By World Healthcare Journal-
A digitally-enabled NHS with patients owning their own healthcare information and clinical practice supported by artificial intelligence, machine learning and data analytics is a vision that few would disagree with. And it’s not only these headline-grabbing aspects of the NHS that get name-checked in this digital vision. More humble activities including logistics are rightly recognised as being opportunities that can be unlocked through digital innovation. And at its core much of healthcare is about getting the right patient, at the right time, to meet with the right clinician, with the necessary information and the right equipment to undertake the clinical activity – a long way of saying logistics.
Yet healthcare providers don’t think of themselves as major logistics operations. And over the years many end-to-end logistics processes have developed to manage failure. Thus there is significant opportunity for improvement in the patient and staff experience and in delivering improved efficiency. And digital certainly has a part to play.
But digital is not the answer. It is an enabler. Almost by the day there are new digital options all proclaiming to enable improved quality and reduce cost. Before being able to assess this, it is necessary to understand the fundamental question that is being answered. There is little point in improving the efficiency of one part of a process only to create larger bottlenecks or disruption elsewhere. The starting point should be to understand the workflow, which may benefit from targeted data analytics and subsequently identification of appropriate technology and digital enablement.
The digital revolution needs to be fuelled by in-service data. Data that initially will almost certainly be able to be challenged. However, it will be the exception to get a perfect dataset that no one can challenge. A mindset change is needed that recognises when data is sufficient to make informed decisions to improve processes that people know are inherently wrong or ineffective.
Healthcare processes are often operationally reactive, correcting processes that are failing, without recognising that the same failures are repeating themselves. Data analytics has a part to play in transiting from reactive to a proactive performance culture focused on continuous improvement and celebrating doing more with less. In this context, innovation can be defined as a new idea utilising a more efficient device or process.

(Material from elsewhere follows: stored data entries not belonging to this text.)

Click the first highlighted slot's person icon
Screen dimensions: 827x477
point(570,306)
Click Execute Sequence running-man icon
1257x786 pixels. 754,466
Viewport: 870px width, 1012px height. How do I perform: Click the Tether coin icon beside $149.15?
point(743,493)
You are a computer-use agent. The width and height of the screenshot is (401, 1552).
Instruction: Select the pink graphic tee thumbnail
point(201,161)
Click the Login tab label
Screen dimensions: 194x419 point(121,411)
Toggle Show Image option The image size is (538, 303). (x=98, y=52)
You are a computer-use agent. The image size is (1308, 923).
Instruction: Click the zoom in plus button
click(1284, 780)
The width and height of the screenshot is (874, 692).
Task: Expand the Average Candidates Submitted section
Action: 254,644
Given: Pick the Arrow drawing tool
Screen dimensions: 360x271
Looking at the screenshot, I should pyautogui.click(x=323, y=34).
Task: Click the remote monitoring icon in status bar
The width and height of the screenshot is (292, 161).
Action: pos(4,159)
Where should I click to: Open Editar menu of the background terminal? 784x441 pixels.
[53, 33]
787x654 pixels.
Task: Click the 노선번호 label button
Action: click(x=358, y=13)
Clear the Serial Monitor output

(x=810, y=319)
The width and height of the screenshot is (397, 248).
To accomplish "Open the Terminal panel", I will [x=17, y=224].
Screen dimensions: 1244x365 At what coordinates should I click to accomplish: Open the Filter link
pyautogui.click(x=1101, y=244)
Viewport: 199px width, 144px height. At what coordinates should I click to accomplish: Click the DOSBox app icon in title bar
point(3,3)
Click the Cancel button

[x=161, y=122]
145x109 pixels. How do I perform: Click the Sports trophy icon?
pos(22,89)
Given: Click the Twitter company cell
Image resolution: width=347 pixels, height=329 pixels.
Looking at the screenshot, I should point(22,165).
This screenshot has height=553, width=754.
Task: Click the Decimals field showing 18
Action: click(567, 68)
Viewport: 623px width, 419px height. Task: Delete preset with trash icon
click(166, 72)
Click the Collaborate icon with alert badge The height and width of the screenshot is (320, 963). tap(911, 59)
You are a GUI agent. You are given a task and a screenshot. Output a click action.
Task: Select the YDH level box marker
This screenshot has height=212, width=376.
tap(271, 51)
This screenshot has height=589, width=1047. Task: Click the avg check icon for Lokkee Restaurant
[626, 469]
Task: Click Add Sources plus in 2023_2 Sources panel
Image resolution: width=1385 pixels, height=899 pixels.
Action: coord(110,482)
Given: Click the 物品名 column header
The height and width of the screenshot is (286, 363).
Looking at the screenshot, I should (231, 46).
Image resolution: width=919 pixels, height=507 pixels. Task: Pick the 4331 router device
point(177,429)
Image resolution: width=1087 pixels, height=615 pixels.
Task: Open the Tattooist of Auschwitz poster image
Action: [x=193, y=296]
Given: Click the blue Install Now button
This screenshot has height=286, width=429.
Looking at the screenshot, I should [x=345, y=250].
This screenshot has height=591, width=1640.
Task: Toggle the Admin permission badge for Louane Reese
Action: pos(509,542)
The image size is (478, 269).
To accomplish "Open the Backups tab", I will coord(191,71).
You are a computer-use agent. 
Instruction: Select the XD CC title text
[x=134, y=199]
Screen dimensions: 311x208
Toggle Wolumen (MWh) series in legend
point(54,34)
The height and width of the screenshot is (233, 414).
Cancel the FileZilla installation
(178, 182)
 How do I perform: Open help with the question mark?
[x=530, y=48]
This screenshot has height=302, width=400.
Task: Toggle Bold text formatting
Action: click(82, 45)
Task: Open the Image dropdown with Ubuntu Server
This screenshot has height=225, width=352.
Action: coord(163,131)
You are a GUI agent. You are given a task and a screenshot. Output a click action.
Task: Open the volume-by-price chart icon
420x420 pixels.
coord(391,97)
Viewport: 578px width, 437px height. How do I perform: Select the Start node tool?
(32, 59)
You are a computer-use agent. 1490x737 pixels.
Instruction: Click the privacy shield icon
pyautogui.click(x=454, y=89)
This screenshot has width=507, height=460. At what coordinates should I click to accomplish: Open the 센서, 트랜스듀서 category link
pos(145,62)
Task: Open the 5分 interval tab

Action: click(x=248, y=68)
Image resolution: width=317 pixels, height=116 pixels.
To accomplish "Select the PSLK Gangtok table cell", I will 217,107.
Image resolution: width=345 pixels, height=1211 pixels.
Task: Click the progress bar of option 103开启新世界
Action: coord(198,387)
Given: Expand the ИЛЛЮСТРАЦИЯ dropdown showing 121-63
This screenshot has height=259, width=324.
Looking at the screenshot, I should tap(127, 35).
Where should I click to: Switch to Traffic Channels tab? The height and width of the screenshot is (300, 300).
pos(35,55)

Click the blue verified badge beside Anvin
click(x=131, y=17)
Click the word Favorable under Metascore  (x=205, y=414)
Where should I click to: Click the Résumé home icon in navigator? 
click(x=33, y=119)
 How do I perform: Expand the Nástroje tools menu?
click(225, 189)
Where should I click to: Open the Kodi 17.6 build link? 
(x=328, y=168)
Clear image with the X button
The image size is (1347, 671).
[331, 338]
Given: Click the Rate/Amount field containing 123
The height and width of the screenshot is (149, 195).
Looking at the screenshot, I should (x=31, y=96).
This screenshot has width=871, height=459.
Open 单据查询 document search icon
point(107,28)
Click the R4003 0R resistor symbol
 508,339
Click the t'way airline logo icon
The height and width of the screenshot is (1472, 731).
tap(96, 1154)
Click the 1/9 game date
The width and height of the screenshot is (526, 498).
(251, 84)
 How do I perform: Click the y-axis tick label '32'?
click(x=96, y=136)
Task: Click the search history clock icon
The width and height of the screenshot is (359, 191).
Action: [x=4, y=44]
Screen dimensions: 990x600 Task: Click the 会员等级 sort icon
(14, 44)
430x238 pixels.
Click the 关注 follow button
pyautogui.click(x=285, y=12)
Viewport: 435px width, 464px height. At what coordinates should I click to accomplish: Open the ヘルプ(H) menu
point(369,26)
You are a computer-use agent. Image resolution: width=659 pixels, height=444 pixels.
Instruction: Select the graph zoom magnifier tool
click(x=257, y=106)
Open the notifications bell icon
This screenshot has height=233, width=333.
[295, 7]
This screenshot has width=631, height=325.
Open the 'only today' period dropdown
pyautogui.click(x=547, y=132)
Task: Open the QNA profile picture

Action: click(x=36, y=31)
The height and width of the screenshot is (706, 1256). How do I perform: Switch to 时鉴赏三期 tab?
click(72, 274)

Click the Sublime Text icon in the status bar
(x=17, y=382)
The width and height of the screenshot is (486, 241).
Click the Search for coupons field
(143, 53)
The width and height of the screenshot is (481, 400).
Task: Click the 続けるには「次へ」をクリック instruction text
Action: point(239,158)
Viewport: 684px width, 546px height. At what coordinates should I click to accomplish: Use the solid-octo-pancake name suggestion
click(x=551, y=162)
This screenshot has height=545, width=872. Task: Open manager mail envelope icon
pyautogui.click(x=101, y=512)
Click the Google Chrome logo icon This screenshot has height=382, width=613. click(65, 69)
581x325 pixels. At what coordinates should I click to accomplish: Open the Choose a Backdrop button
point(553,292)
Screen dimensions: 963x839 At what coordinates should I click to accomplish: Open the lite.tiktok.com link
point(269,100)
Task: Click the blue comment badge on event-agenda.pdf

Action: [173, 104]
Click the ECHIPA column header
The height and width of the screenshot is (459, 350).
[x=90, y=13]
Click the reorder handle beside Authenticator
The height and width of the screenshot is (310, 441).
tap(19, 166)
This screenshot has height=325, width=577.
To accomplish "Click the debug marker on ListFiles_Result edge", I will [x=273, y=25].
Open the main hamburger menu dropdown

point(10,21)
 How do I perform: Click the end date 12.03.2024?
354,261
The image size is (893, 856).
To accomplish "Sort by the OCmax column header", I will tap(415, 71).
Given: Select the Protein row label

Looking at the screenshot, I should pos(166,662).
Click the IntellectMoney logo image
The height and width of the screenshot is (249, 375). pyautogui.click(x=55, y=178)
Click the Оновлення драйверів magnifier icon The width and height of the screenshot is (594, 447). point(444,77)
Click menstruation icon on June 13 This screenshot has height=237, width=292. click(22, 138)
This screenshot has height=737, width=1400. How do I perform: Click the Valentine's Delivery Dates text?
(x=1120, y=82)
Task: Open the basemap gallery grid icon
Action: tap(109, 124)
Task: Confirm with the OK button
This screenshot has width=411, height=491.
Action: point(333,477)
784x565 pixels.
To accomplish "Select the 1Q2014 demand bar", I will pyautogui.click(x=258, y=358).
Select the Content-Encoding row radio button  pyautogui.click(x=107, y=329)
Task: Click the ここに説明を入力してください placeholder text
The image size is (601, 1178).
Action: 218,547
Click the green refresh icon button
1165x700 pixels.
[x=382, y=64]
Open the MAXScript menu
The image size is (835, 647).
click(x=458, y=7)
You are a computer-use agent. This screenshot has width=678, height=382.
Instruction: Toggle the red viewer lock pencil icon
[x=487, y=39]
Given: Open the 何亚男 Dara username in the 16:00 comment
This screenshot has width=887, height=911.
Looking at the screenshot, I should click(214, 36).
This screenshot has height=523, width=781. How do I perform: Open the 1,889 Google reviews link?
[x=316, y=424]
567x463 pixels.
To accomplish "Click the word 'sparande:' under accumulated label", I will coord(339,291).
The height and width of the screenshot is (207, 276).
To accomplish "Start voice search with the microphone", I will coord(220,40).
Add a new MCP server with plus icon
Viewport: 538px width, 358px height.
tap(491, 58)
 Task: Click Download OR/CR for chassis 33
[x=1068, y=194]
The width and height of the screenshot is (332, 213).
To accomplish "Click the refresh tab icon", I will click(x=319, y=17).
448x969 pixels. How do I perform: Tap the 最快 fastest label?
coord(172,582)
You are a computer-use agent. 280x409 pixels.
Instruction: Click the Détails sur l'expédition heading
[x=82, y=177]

There are many opportunities to invest in technology and digital. For instance, the Internet of Things attracts much press. But the IoT relates to devices that capture more data. There is already a world of data produced by existing systems, much of which isn’t used because any shortcomings in a data set are used to discredit the whole data set. The opportunity must be taken to identify robust data elements within existing datasets and to use digital analytical tools to maximise the impact of existing data on process improvement and ongoing monitoring to drive continuous improvement.
The IoT becomes relevant when specific business cases are identified where acquiring timely data to support a business process has the demonstrable potential to reduce or avoid costs. As an example there are many applications of the IoT in building maintenance. However, the level of engineering staffing is often close to the minimum to achieve statutory compliance. Hence, is it likely that investment in IoT devices will have the desired impact of reducing costs? It will almost certainly have a disproportionate cost benefit in terms of improved service but this does not meet the primary objective of reducing cost.
Embracing and reaping the rewards from digital enablement requires a cultural change. A change that will include the development of new capability and capacity in the workforce. It is a major change programme that needs adopter organisations to recognise it is a longer term change programme and to seek out the quick wins on this journey to digitally-enabled healthcare.
It is difficult to find any fault with the Secretary of State for Health’s statement that: “The time is ripe now to bring about this tech revolution in healthcare”. The test of success will be measured against another statement from the Secretary of State: “The critical part is that it will save money in the medium term and it's abiding by the standards that will allow a system to run better. ”
Mike Hobbs is an independent consultant with over 25 years experience in developing and delivering health infrastructure projects and support services both in the NHS and the private sector.